Re: archive status ".ready" files may be created too early

From: Andres Freund <andres(at)anarazel(dot)de>
To: "alvherre(at)alvh(dot)no-ip(dot)org" <alvherre(at)alvh(dot)no-ip(dot)org>
Cc: "Bossart, Nathan" <bossartn(at)amazon(dot)com>, Robert Haas <robertmhaas(at)gmail(dot)com>, Kyotaro Horiguchi <horikyota(dot)ntt(at)gmail(dot)com>, "x4mmm(at)yandex-team(dot)ru" <x4mmm(at)yandex-team(dot)ru>, "a(dot)lubennikova(at)postgrespro(dot)ru" <a(dot)lubennikova(at)postgrespro(dot)ru>, "hlinnaka(at)iki(dot)fi" <hlinnaka(at)iki(dot)fi>, "matsumura(dot)ryo(at)fujitsu(dot)com" <matsumura(dot)ryo(at)fujitsu(dot)com>, "masao(dot)fujii(at)gmail(dot)com" <masao(dot)fujii(at)gmail(dot)com>, "pgsql-hackers(at)postgresql(dot)org" <pgsql-hackers(at)postgresql(dot)org>
Subject: Re: archive status ".ready" files may be created too early
Date: 2021-08-30 21:05:29
Message-ID: 20210830210529.bd7wmqodt747xa2y@alap3.anarazel.de
Views: Raw Message | Whole Thread | Download mbox | Resend email
Thread:
Lists: pgsql-hackers

Hi,

On 2021-08-30 15:51:54 -0400, alvherre(at)alvh(dot)no-ip(dot)org wrote:
> On 2021-Aug-28, Andres Freund wrote:
>
> > While rebasing the aio patchset ontop of HEAD I noticed that this commit added
> > another atomic operation to XLogWrite() with archiving enabled. The WAL write
> > path is really quite hot, and at least some of the
> > NotifySegmentsReadyForArchive() calls are done while WALWriteLock is held.
> >
> > I think we should at least try to make the fast-path where no segment
> > boundaries were crossed use no atomic operations.
>
> I think the best way to achieve this is is to rely completely on
> walwriter doing the segment notification, so that the WAL write done by
> backend would only do a latch set.

When were you thinking of doing the latch sets? Adding a latch set for every
XLogWrite() wouldn't be cheap either. Both because syscalls under a lock
aren't free and because waking up walsender even more often isn't free (we
already have a few threads about reducing the signalling frequency).

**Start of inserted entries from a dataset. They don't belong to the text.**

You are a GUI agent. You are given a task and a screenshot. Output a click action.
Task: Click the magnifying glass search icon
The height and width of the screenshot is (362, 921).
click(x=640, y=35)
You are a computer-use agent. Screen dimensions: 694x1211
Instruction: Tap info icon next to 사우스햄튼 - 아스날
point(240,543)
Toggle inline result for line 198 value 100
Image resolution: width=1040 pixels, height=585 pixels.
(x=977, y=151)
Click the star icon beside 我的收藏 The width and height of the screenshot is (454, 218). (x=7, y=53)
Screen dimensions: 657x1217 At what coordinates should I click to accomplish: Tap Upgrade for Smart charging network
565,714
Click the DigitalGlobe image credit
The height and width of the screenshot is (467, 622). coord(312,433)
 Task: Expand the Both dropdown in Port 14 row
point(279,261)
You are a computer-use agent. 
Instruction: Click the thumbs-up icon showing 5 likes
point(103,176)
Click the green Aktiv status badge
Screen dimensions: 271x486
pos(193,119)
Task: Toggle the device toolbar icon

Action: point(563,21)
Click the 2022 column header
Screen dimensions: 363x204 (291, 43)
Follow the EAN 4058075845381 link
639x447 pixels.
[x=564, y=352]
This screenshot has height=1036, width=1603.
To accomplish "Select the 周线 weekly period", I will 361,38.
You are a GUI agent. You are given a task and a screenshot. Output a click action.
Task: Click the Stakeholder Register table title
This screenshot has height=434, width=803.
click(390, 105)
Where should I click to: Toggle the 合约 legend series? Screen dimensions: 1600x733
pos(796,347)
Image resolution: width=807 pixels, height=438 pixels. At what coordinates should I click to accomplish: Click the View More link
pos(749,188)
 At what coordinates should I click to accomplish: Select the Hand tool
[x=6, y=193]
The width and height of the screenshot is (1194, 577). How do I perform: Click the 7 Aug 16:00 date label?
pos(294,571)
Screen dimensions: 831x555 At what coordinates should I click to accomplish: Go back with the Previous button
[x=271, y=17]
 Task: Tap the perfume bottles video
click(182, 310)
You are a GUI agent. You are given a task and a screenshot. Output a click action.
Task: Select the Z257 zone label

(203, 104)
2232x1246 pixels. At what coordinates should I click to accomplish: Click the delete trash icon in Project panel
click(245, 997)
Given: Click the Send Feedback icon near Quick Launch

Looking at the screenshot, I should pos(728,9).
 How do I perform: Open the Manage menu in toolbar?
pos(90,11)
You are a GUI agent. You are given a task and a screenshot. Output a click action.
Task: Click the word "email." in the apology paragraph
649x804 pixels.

There's also the question of what to do with single user mode. We shouldn't
just skip creating .ready files there...

Although, the more I think about, the more I am confused about the trailing
if (XLogArchivingActive())
NotifySegmentsReadyForArchive(LogwrtResult.Flush);

in XLogWrite(). Shouldn't that at the very least be inside the "If asked to
flush, do so" branch? Outside that and the finishing_seg branch
LogwrtResult.Flush won't have moved, right? So the call to
NotifySegmentsReadyForArchive() can't do anything, no?

Nor does it seem like we'd ever need to call NotifySegmentsReadyForArchive()
if we started writing on the current page - flushRecPtr can't move across a
segment boundary in that case.

I hadn't yet realized that this commit doesn't just make XLogWrite() more
expensive, it also makes XLogInsertRecord() more expensive :(. Adding two
divisions to XLogInsertRecord() isn't nice, especially as it happens
even if !XLogArchivingActive().

I can't really convince myself this deals correctly with multiple segment
spanning records and with records spanning more than one segment? It'd be
easier to understand if the new XLogCtlData variables were documented...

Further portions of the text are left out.